C'est l'été et l'occasion de musarder dans Paris, le soir. Et de revenir un peu aux sources. Le Café de la Gare, rue du Temple. Au programme, Karine Lyachenko. Marrante comme tout, maniant la grossièreté avec un certain talent, son personnage dépeint sa vie sexuelle en état d'échec permanent. Des formules qui font mouche («Mon prochain mec, il faudra qu'il sache repasser. Parce qu'ils disent toujours qu'ils vont repasser et ils repassent pas...»). Un spectacle un peu inégal, deux ou trois sketchs tordants, le reste un peu juste. Moment le plus cocasse : elle arrive sur scène en battle-dress, avec une ceinture d'explosifs autour de la taille, et menace de tout faire sauter si un spectateur mâle ne monte pas illico sur la scène pour lui faire l'amour... Si ça avait pu aider, je me serais bien dévoué...

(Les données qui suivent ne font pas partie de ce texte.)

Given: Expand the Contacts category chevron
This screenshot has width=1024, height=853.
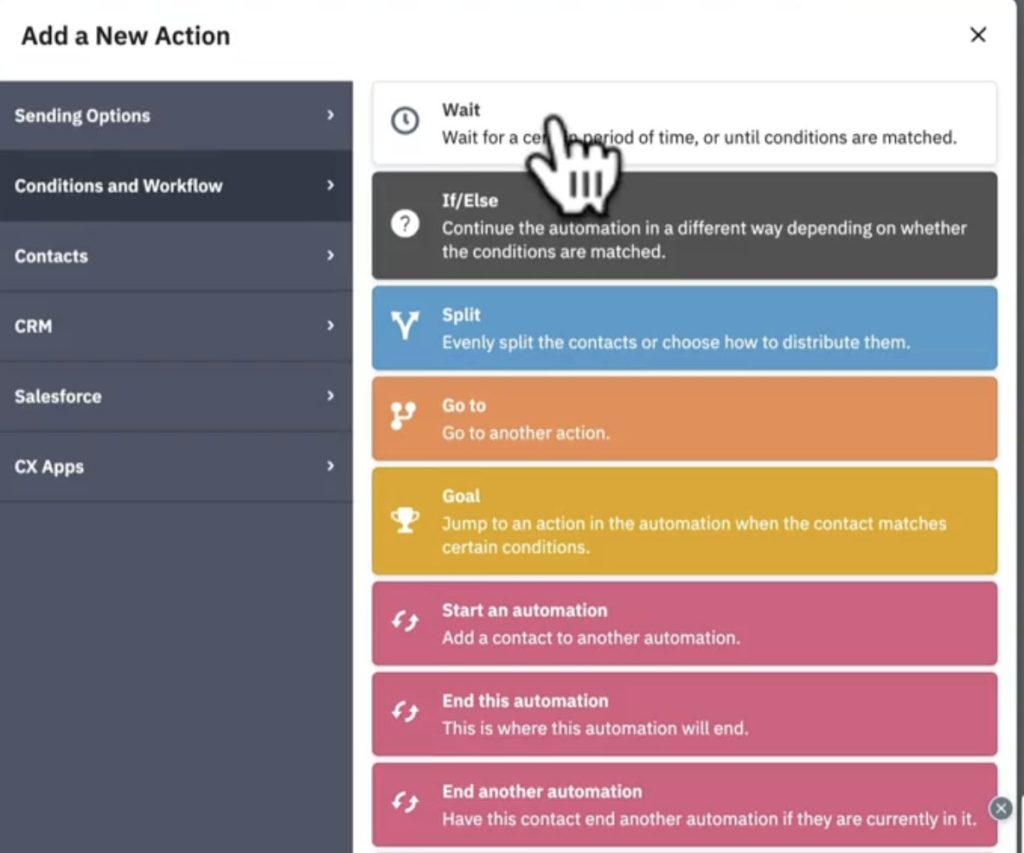Looking at the screenshot, I should (330, 256).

Tout ça pour dire que j'étais heureux de revenir au Café de la Gare. Des gens qui ne se la jouent pas, c'est quand même reposant. A la billetterie, c'est Sotha qui prend votre carte bleue. Pour ceux qui ne la connaissent pas, c'est un des esprits du lieu. Elle a écrit ou co-écrit avec Romain Bouteille des tonnes de pièces jouées sur place ("Le Jaune devant, le marron derrière", "Les robots ne sont pas méchants", "La Mort, le moi, le nœud", tourné aussi quelques films ("Au long de la rivière Fango, Le Graphique de Boscop", "Les matous sont romantiques").
En attendant dans la file, dans la cour, on entend toujours les musiques des cours de danse qui se déroulent plus haut. Le flamenco a toujours la cote. La façade du théâtre a été rénovée. En la voyant, je pensais au film Themroc, tourné sur place en 1972, avec une bonne partie de la troupe d'alors : Coluche, Patrick Dewaere, Sotha, Henri Guybet, Romain Bouteille, et Michel Piccoli dans le rôle titre. Film hallucinant qui raconte l'histoire d'un ouvrier qui se révolte, s'enferme chez lui, transforme son appartement en tanière, assomme le policier venu l'arrêter et le dévore en brochette de poulet...

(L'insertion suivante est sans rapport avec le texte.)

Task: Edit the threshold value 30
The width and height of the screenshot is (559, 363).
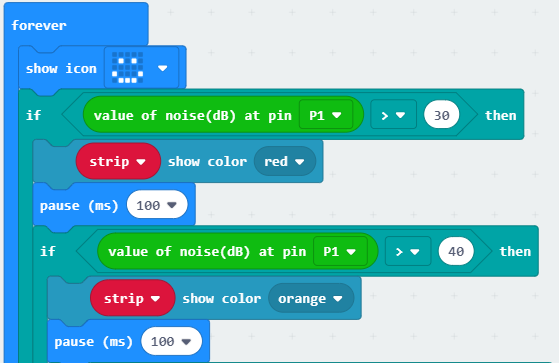Action: tap(442, 115)
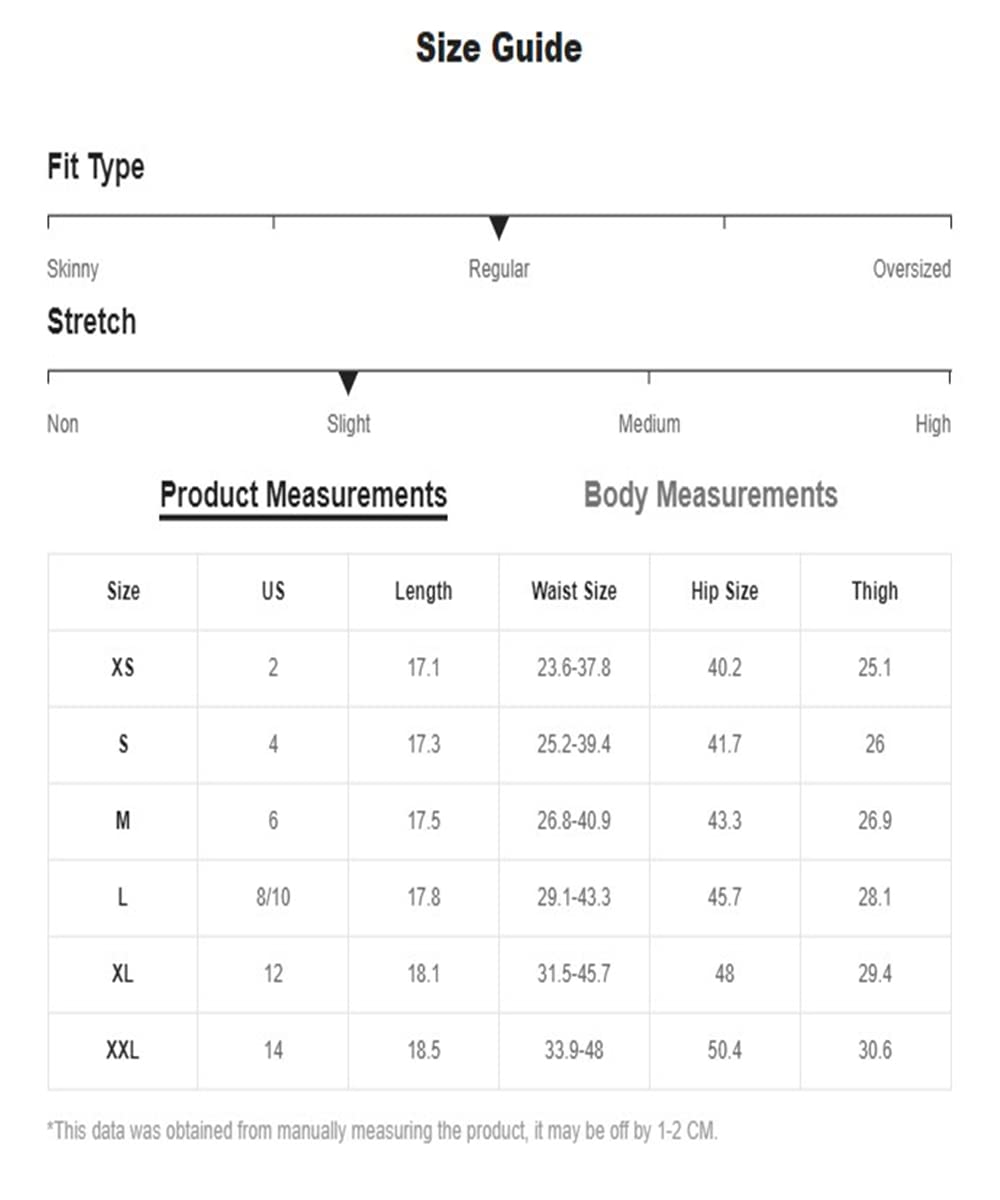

Mais le plus étonnant est que tous les dialogues du film sont remplacés par des grognements, des cris ou des hurlements, ce qui ne gêne absolument pas la compréhension. Je me souviens de cette amie en exil à Londres, qui voulait voir un film français pour entendre un peu la langue de Molière, et qui s'était retrouvée, héberluée, devant cet Ovni du cinéma...

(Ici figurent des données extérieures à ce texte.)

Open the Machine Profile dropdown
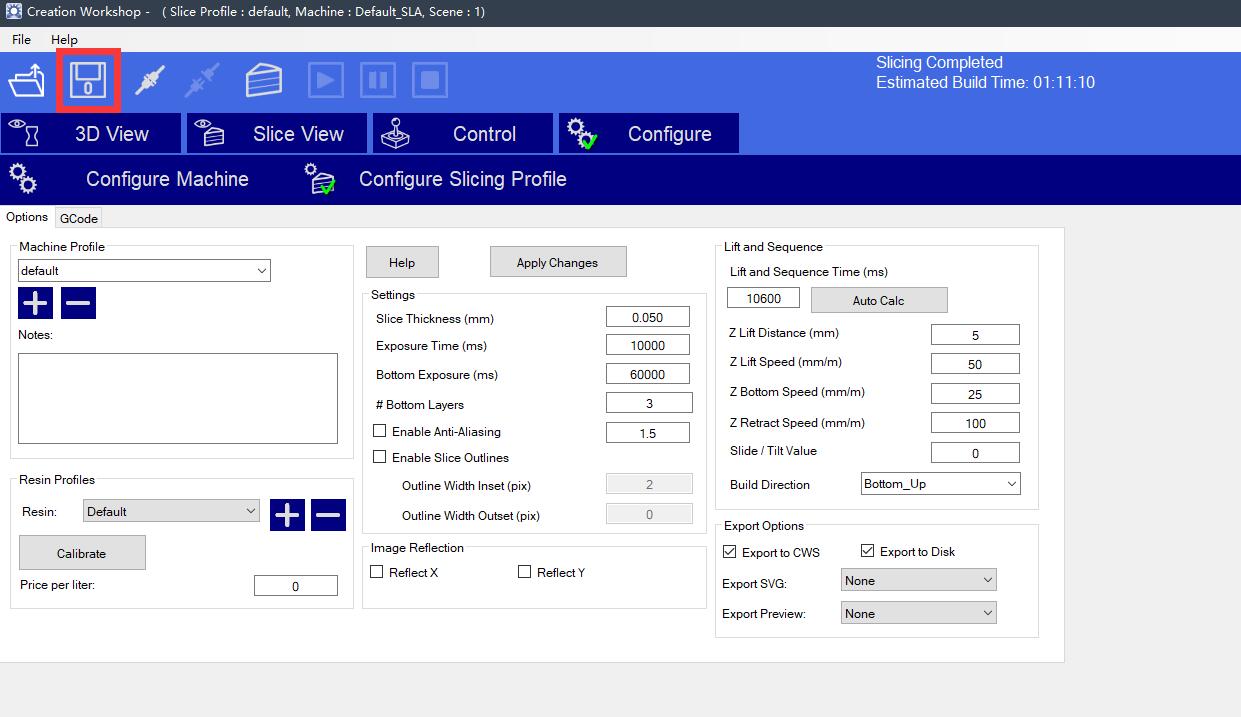This screenshot has width=1241, height=717. (x=144, y=270)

A cette époque, au Café de la Gare, on payait non pas à la tête du client, mais selon le résultat du tirage au sort avec une sorte de roue de la fortune qu'actionnait le caissier. Cela allait de -1 (on vous donnait alors 1 franc...) à 30 Francs. A l'intérieur, les comédiens plaçaient les téléspectateurs. Ils rappelaient les consignes de sécurité (« La sortie, c'est par là, par là, pas par là...»). Juste avant le lever de rideau, ils montaient sur scène avec la caisse en ricanant, puis partaient en courant. Avant le spectacle, on vous donnait un petit gâteau sec ou un bol de soupe (« La soupe est gratuite et obligatoire. Ce soir, c'est poireaux-pommes de terre »).
Rien n'a changé à l'intérieur du théâtre. La roue de la fortune, inactivée, est toujours à l'entrée. Sotha tient la caisse, et je me demande si ce n'est pas le plus réjouissant dans cette belle histoire.